Dataset excerpt:
---

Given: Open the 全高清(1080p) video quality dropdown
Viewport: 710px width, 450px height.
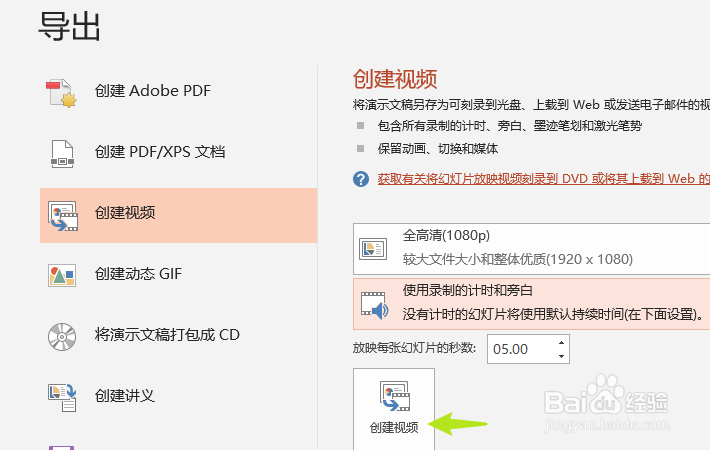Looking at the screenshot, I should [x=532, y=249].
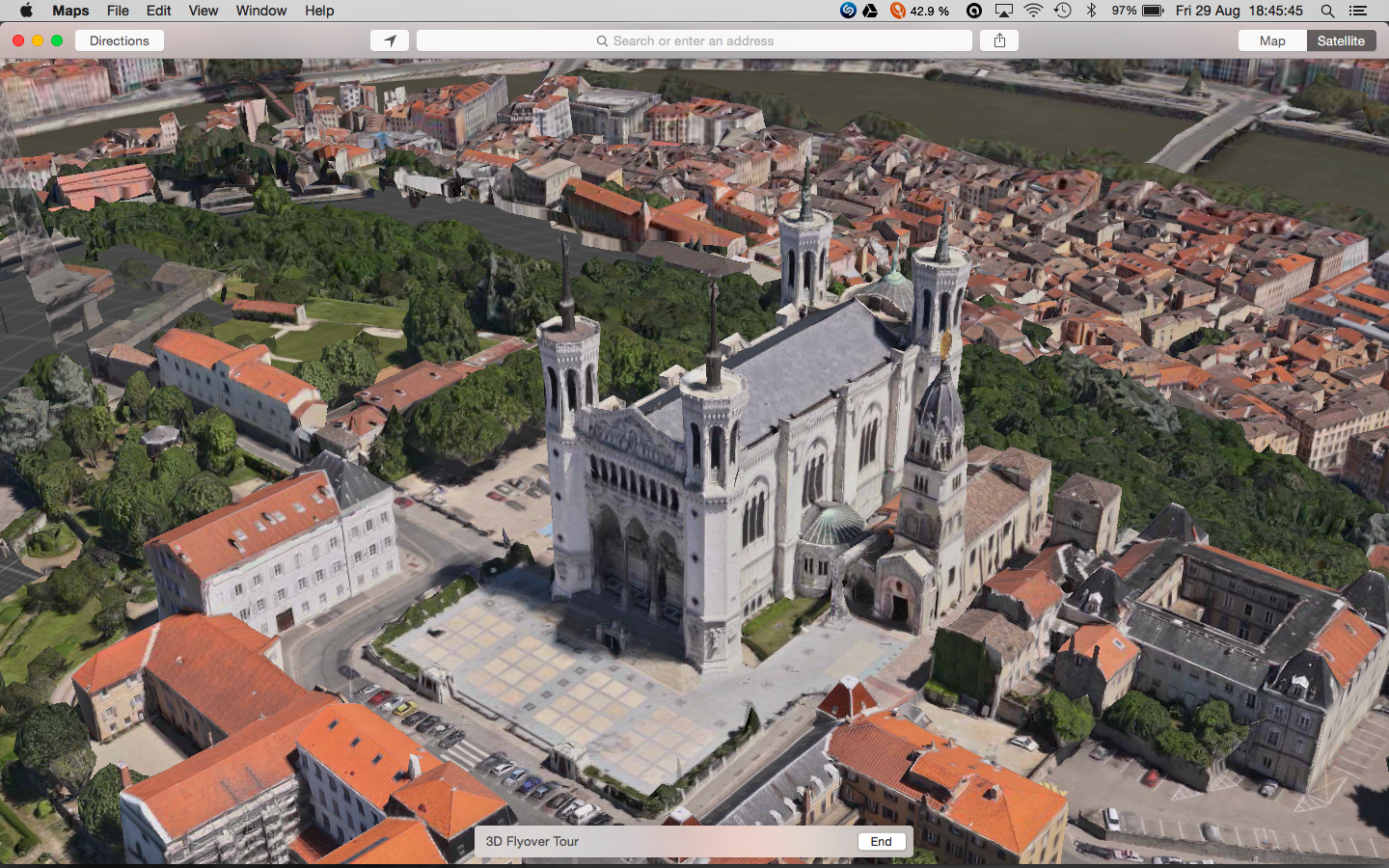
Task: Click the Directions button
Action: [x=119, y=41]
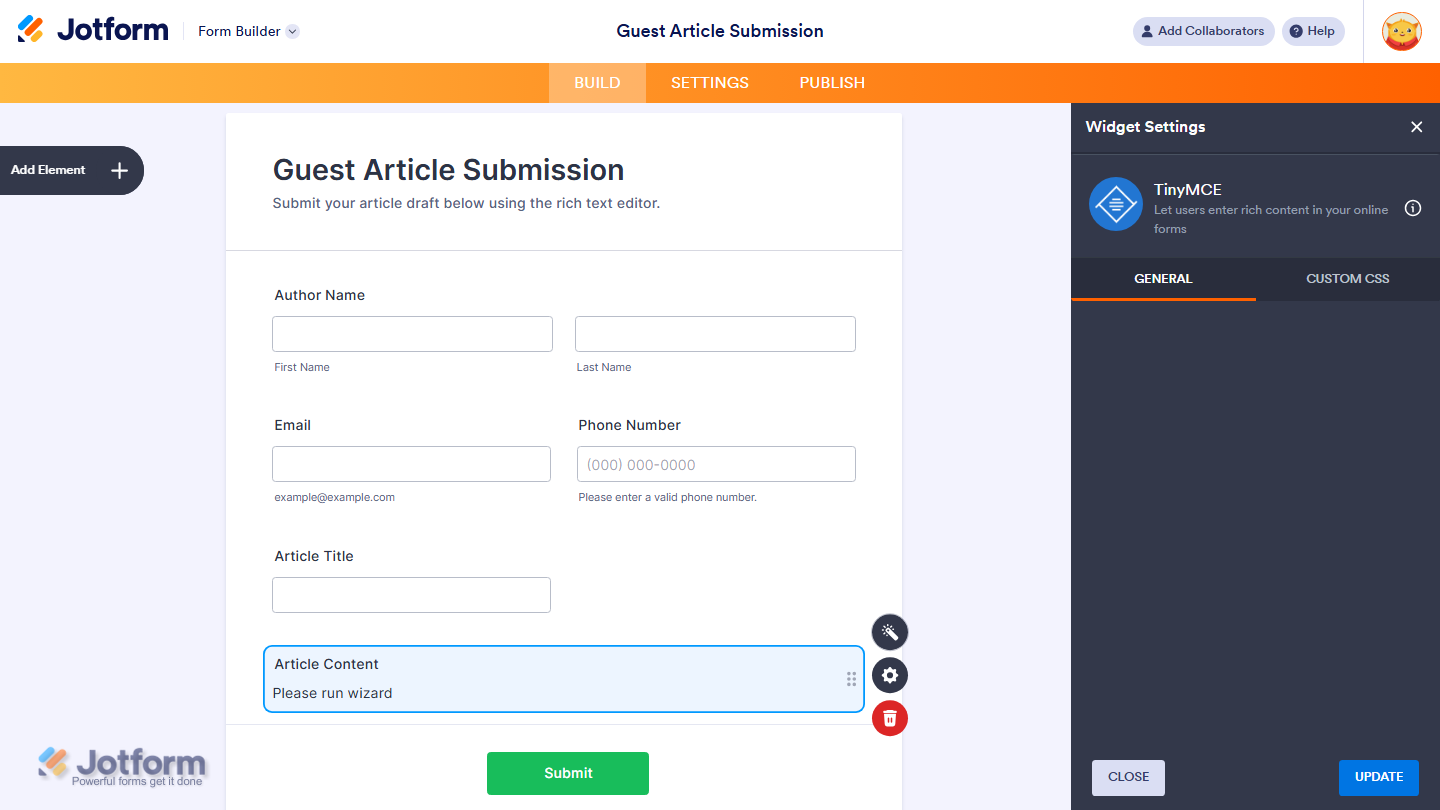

---

## Objective
Copy out every line of the records above word for word, leaving out the pictures.

## Result
Given: Open the 全高清(1080p) video quality dropdown
Viewport: 710px width, 450px height.
Looking at the screenshot, I should [x=532, y=249].
Task: Click the Directions button
Action: [x=119, y=41]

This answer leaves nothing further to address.